Nosy Researchers Are Sniffing a Vintage Library

It’s all an effort to recreate an olfactory landscape of yore

Morgan
What did J.P. Morgan's library smell like in 1906? Peter Burka - Flickr/Creative Commons

Every library has its own smell, from the slick scent of unopened books in a brand-new facility to the sweet, musty odor of old tomes. But is there a way to capture the scent of a particular library—or recreate how it once smelled? As Allison Meier reports for Hyperallergic, a group of researchers is trying to find out.

The experiments are under way at the Morgan Library & Museum in New York. The library was once the private collection of legendary financier J.P. Morgan, who built it next door to his lavish Madison Avenue home between 1902 and 1906. Meier reports that the project came about thanks to a course being taught at Columbia University's Graduate School of Architecture, Planning and Preservation. The graduate program's experimental historic preservation class partnered with the Morgan and its curator of literary and historical manuscripts Christine Nelson, along with International Flavors and Fragrances master perfumer Carlos Benaim as part of an ongoing effort to figure out what the library smelled like when it first opened its doors and how to preserve that smellscape for the future.

To do so involves huffing everything from cigar boxes to textiles to, of course, books. They’re saving the smells, too, using a bell jar-like apparatus. As designer Paul Bennett explained on his blog in 2011, the tool is kind of like a “smell camera,” and it is placed on top of an object to record a copy of an odor's chemical composition. Headspace technology, as the technique is known as, is most often used by perfumers to capture rare smells without losing anything in translation or ruining the object being sniffed.

As the Loyola School Library notes, old books have a particular smell for a reason. As cellulose and lignin inside paper breaks down, different organic compounds are created, wafting out vanilla- and almond-like odors in addition to other, funkier smells.

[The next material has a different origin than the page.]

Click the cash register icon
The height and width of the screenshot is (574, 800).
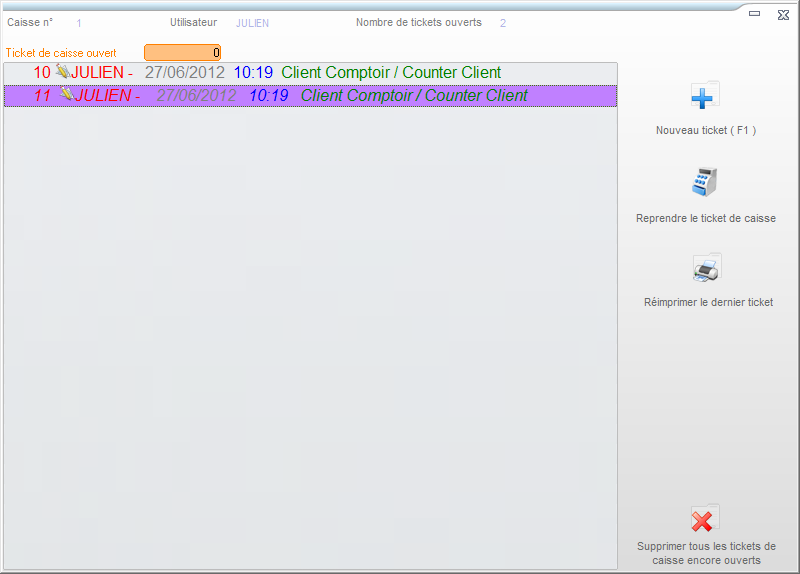[705, 183]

They all mix together to create a unique scent for every book that’s controlled by a host of factors like environmental conditions and the age and makeup of the paper itself.

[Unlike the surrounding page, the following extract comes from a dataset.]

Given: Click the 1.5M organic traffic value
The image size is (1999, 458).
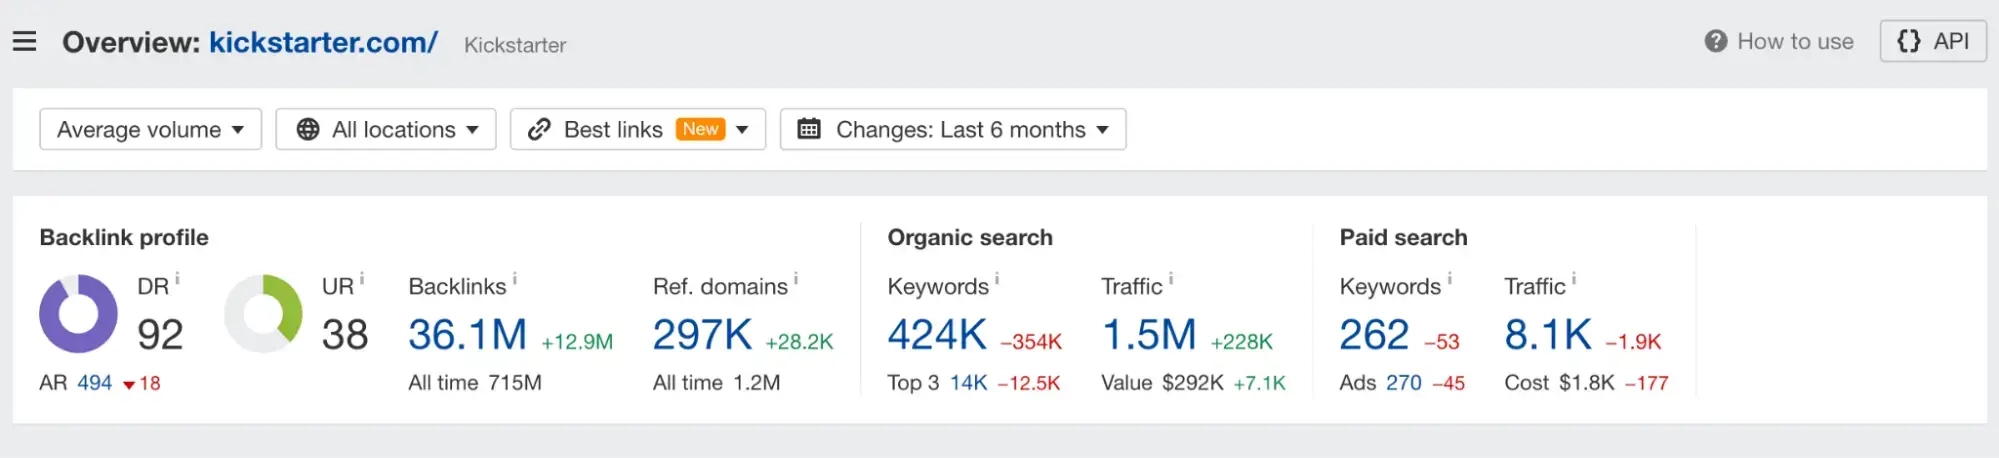Looking at the screenshot, I should pyautogui.click(x=1149, y=335).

So what did the Morgan smell like in 1906? The answer is part direct observation, part speculation. “Street smells from Gilded Age New York could have wafted through the windows, mingling with the collection of rare tomes from across various eras, and the cigar puffing of Morgan himself,” writes Meier—and students must carefully study what would have been in the library’s context to understand what it once might have smelled like.

The perfume pioneers hope their work will help future fragrance hunters—Meier writes that they will document their methods in the hopes of taking headspace technology out of the perfume bottle and into academia. Of course, there’s no way to go back in time and take a sniff, which means there’s no absolutely accurate way of profiling a long-gone olfactory landscape. The project might just be the next best thing, though—and might just encourage other people to bury their nose in an old book.

Editor's note, 3/7/17: This story has been updated to clarify that the ongoing project is being done thanks to Columbia University's experimental historic preservation graduate class, in partnership with the Morgan Library and Museum and IFF master perfumer Carlos Benaim.